Networks provide a powerful and compact representation of the internal structure of complex systems consisting of agents that interact with each other. Examples include social networks, the World Wide Web and biological networks of molecules, cells or entire species. Traditional network science assumes that the network nodes are connected by a single edge that captures all interactions between them. However, this is an oversimplification as most real-world networks are built through different types of interactions among the nodes. Examples include social networks, where two individuals can be connected through different types of social ties originating from friendship, collaboration or family relationships; air transportation networks, where different airports can be connected through different airlines; and the brain, where different regions can be interacting across different frequency bands or time points. In recent years, multilayer networks, which incorporate multiple channels of connectivity, have been introduced to model these different modes of communication. A core task in network analysis is to identify and understand communities as they can reveal meaningful structure and provide a better understanding of the overall functioning of networks, such as uncovering functional pathways in metabolic networks, related pages in the World Wide Web or groups of friends in social networks and more. Community detection methods on simple graphs are not sufficient to deal with the complexity of multilayer networks for they cannot leverage the multiple modes of interaction between nodes. This project aims to develop a comprehensive multilayer community detection framework with the help of two complementary approaches, namely heuristic quality function optimization and statistical inference. The connections between these two approaches will be established for multilayer network models with varying degrees of complexity starting with temporal networks going to fully coupled multilayer networks.
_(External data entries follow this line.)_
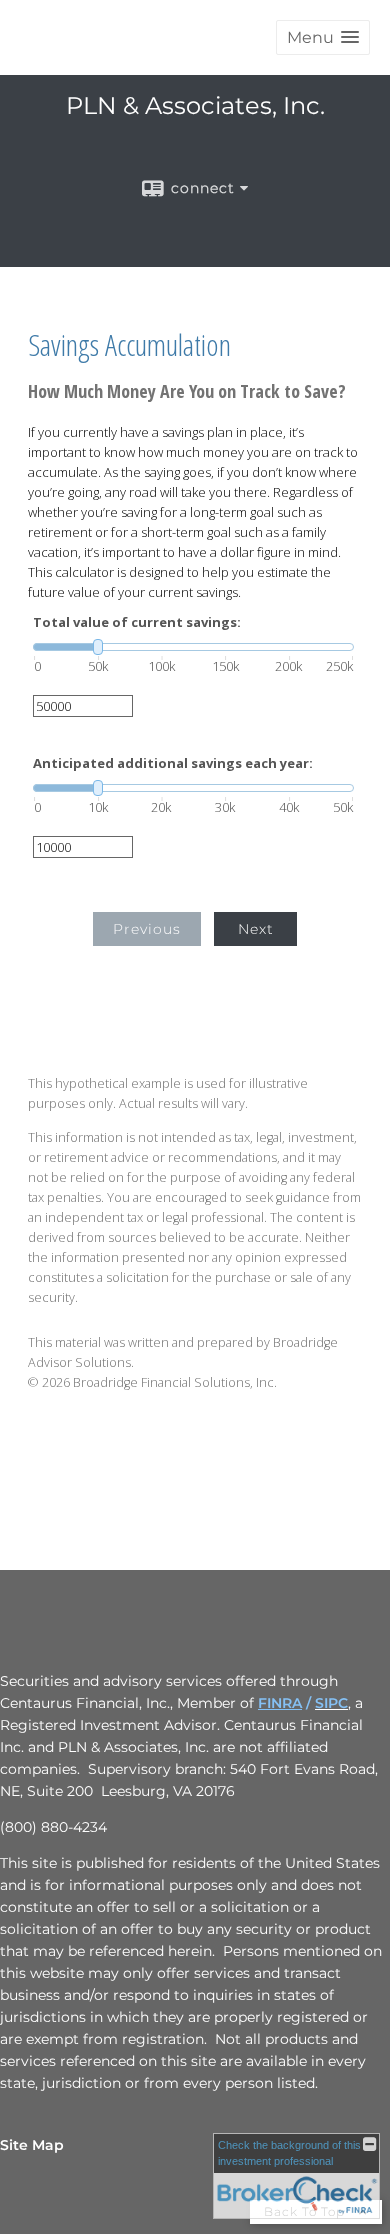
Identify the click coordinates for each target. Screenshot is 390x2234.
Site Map (32, 2145)
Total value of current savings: (137, 622)
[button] (323, 37)
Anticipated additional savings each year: (173, 763)
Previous (147, 929)
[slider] (193, 647)
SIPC (331, 1703)
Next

This project addresses the problem of community detection in multilayer networks through three research thrusts. First, novel normalized-cut based quality functions will be defined for temporal, multiplex and multilayer networks, and computationally efficient algorithms will be developed to optimize these new cost functions. The convergence and consistency of the resulting algorithms will be studied. Next, generalized stochastic block models for temporal, multiplex and multilayer networks will be developed. Connections between maximizing a posteriori probabilities derived from these models and optimizing the heuristic quality functions will be established. Finally, the new community detection methods will be applied to multilayer functional connectivity networks, e.g. temporal and multi-frequency networks, constructed from electroencephalogram (EEG) data to assess well-known task-related networks. This new computational framework for multilayer network community detection can be applied to different types of networks including social, biological and ecological networks; we expect an impact on the fields of brain connectomics and cognitive neuroscience through collaborations with neuroscientists at Michigan State University. As part of the project, a diverse group of interdisciplinary researchers will be trained, and K-12 outreach activities that seek to engage female students will be organized.
This award reflects NSF's statutory mission and has been deemed worthy of support through evaluation using the Foundation's intellectual merit and broader impacts review criteria.